It is common to contrast those who want to interpret the world and those who want to change it. Karl Marx had a formulation to that same effect.
Modern economics can claim to do both. Economic interpretation is powerful because people so often accept its claims and act on its prescriptions. But what if the influence that economics typically has is simply to arrange matters so as to fit more closely its pre-ordained interpretation?
There are plenty of examples of economic policy that assumes text book solutions and, for better or for worse, is pushed and pushed, despite reverses, until the reality comes closer to what the text book describes.
When we use the word ‘market’, we use a metaphor for interpretation that is extraordinarily plastic. True markets, for the sale of produce in urban settlements, pre-date modern economists by thousands of years, but the reality of most markets today bear no relation to those original local markets, nor are they a good approximation of the economic text books.

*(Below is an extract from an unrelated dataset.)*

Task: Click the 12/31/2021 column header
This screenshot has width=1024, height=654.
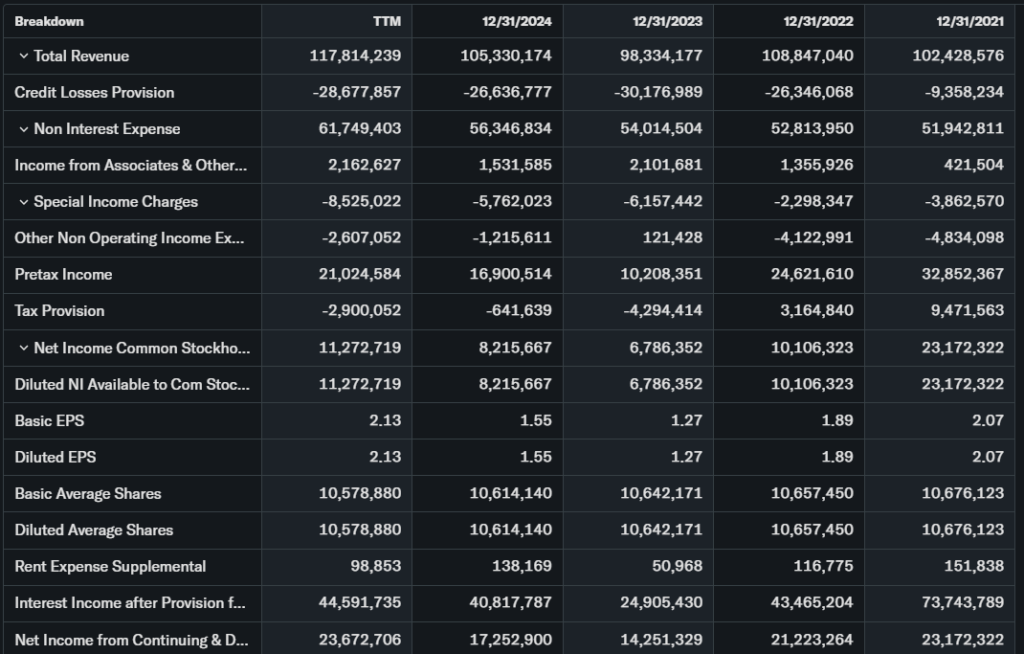Action: point(968,21)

So, what happens if pushing the text book model changes things for the worse? Well, then the text books would need to change for a start. This is part of the work of Professor Samuel Bowles who works at the Santa Fe Institute, leading a programme of work on behavioural sciences. With CORE (Curriculum Open-access Resources for Economics), an international collaboration of economists, he is currently developing a new curriculum for undergraduate economics.
Bowles is a brilliant thinker, whose work crosses boundaries across academic disciplines. His last book, A Co-operative Species: human reciprocity and its evolution, written with Herb Gintis, combined modelling, archaeology and evolution in order to re-tell the biggest story of all, the story of humanity. I reviewed the book on this blog some years ago.
The subtitle of his latest book, The Moral Economy, summarises the argument of the chapters that follow, each based on a lecture he gave at Yale, in nine short words: why good incentives are no substitute for good citizens.
The idea that people respond to financial incentives is core to modern economics. By and large, if there is an opportunity to do so, economic policy argues that you should introduce financial incentives where there were none, and the outcomes will be better.
In the words of Paul Ekins and Manfred Max-Neef in their 1992 edited book Real-Life Economics, economics of this kind can be useful but that use is “limited by the extremity of many of its assumptions, about human behaviour, social structure and the nature of the biosphere.”
In recent years, the profession has been active in qualifying those assumptions and exploring new tools for a new economics. When we respond, we don’t necessarily do so entirely rationally is the lesson from the field of behavioural economics. When we overshoot the critical carrying capacity of nature, scale rather than efficiency alone defines what will give better outcomes is the lesson from the field of ecological economics.
The field of experimental economics is one that has used the tool of game theory to understand how people are likely to behave in practice. What emerges from games such as the Ultimatum Game, tested around the world, is evidence that people will often act in ways that are co-operative rather than purely self-regarding. The reason is not down to incentives, but to values.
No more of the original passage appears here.